◆ **Exercise details**: Beginning at the line that contains "The width and height of the screenshot is (1093, 855).", repeat each line exactly through the last one of the records below, and leave out the pictures.

◆ **Excerpted data**:
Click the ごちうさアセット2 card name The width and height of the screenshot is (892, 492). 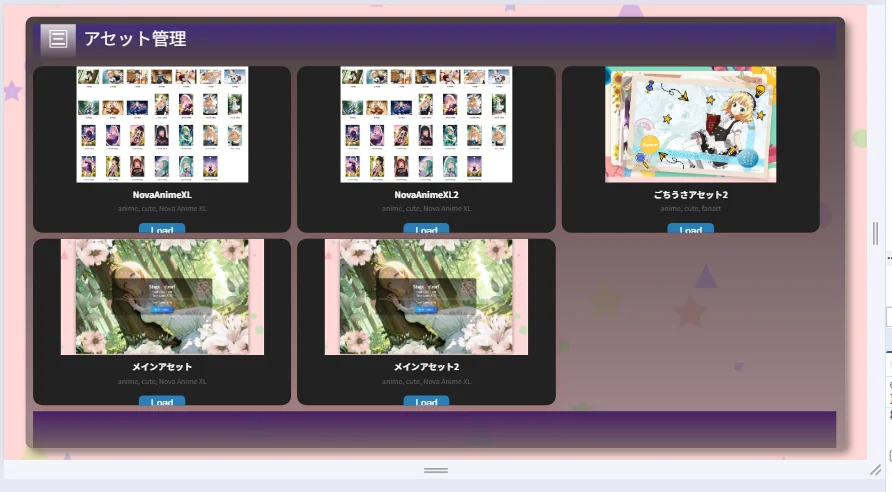pyautogui.click(x=690, y=195)
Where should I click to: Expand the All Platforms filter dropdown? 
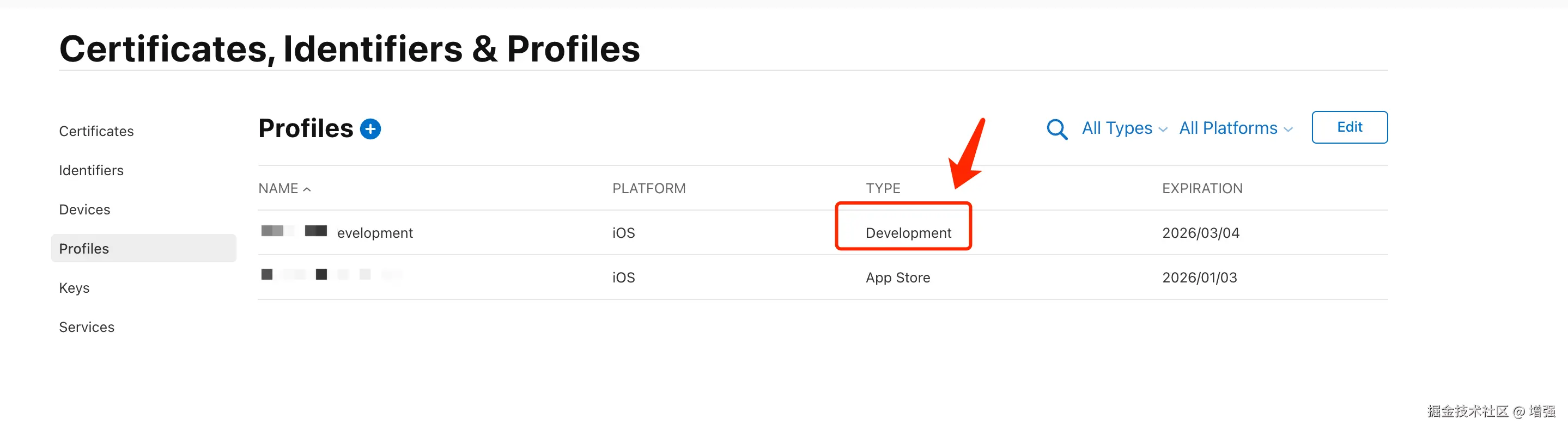(x=1235, y=128)
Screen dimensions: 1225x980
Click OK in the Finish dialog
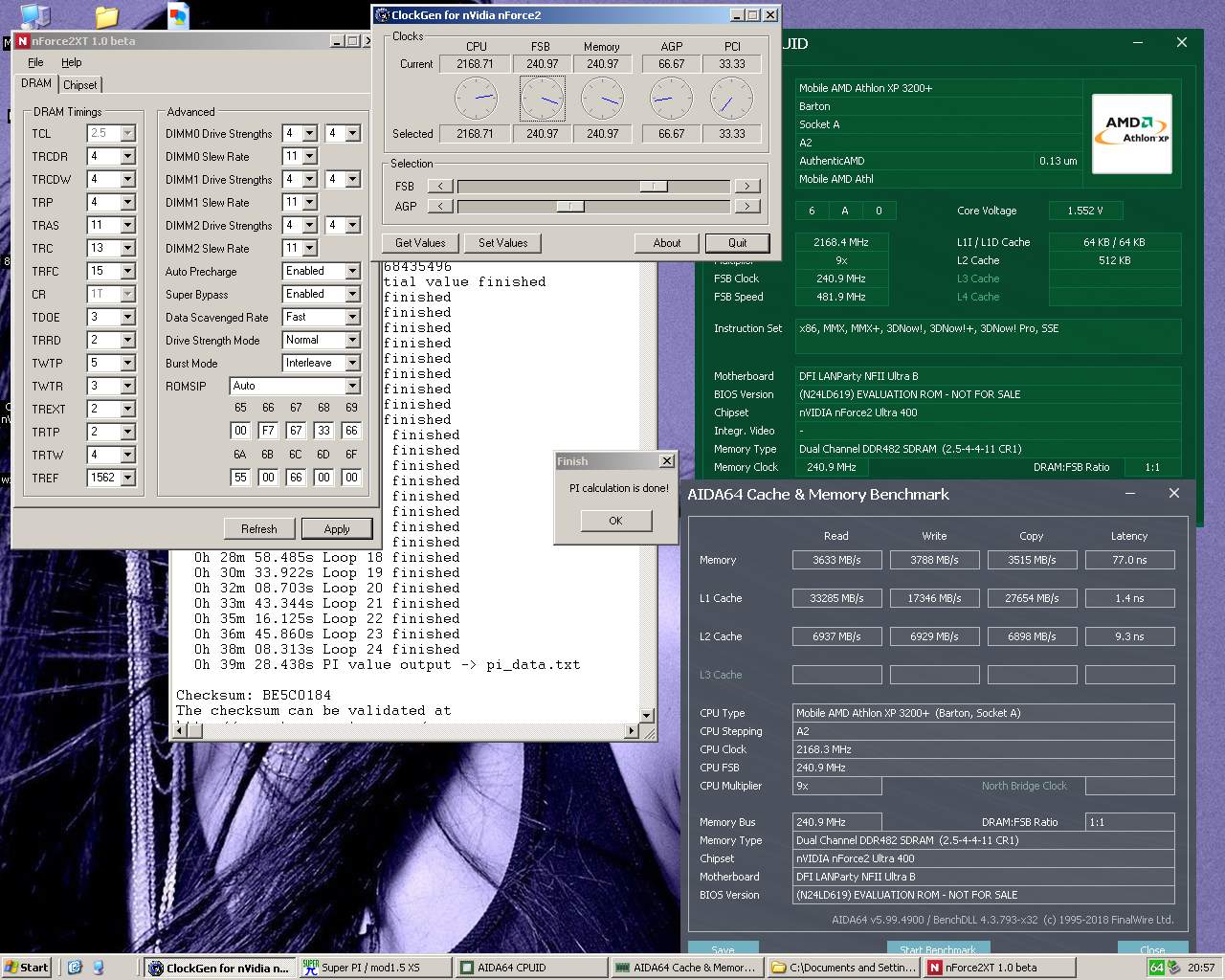(x=615, y=521)
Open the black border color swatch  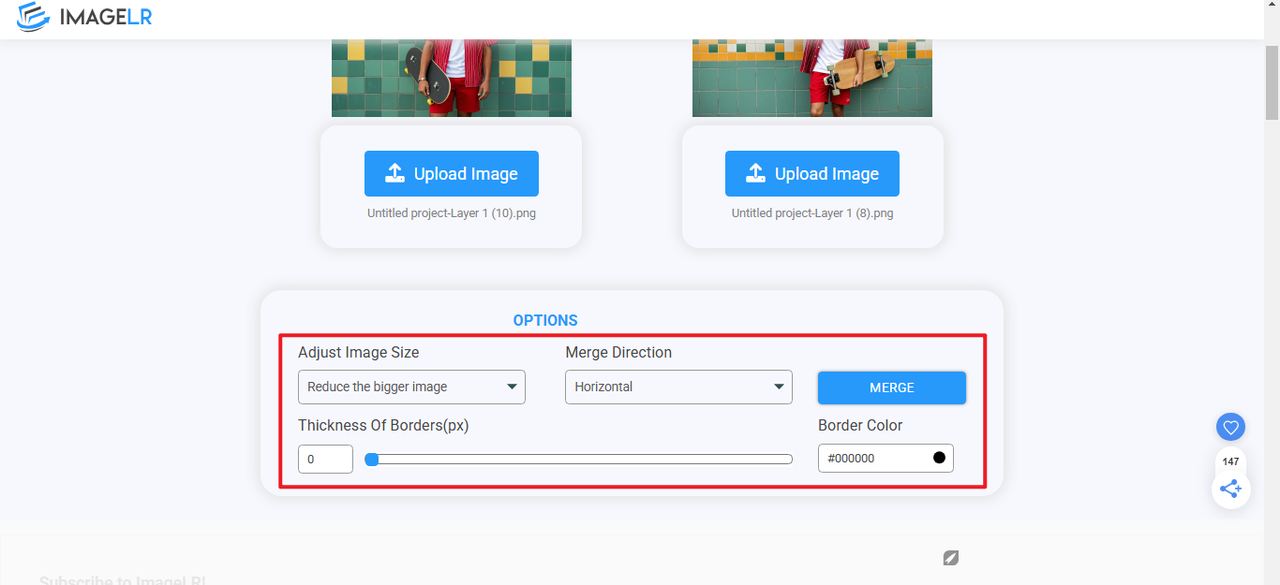pos(939,458)
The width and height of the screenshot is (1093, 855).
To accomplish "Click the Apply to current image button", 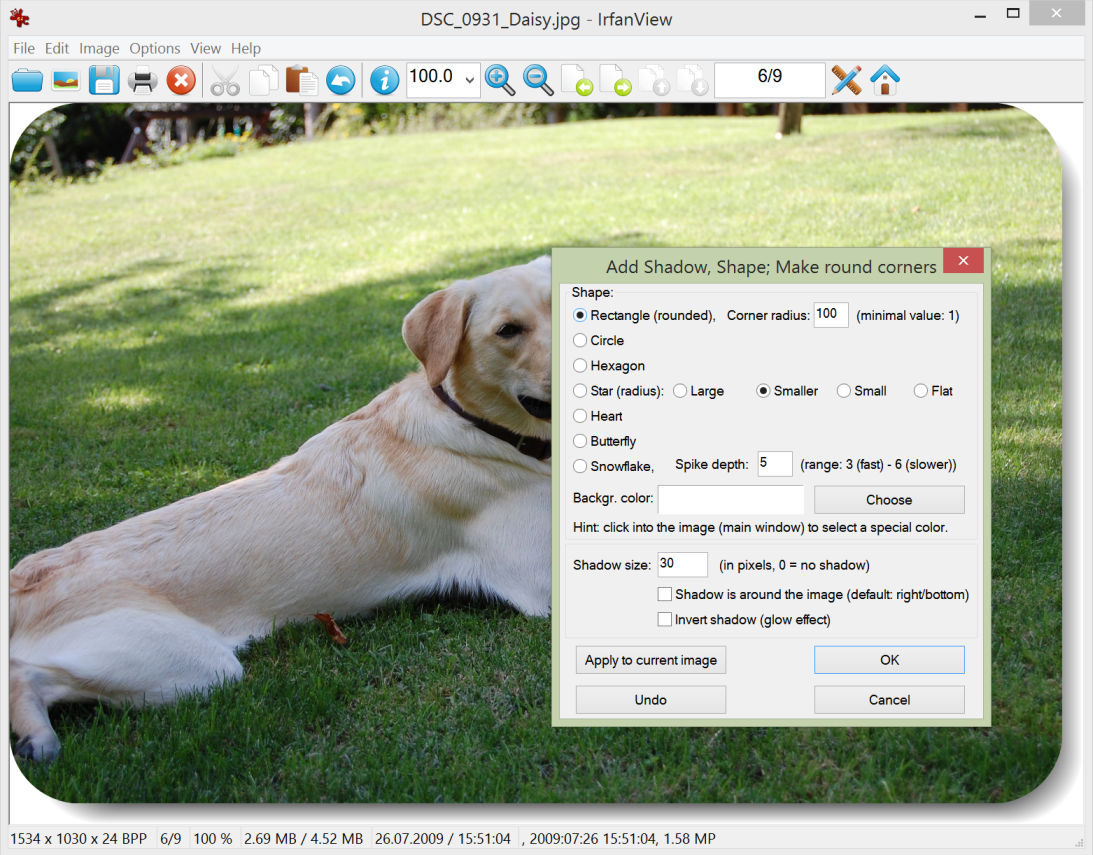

◆ **Solution to this problem**:
The width and height of the screenshot is (1093, 855).
To accomplish "Click the Apply to current image button", 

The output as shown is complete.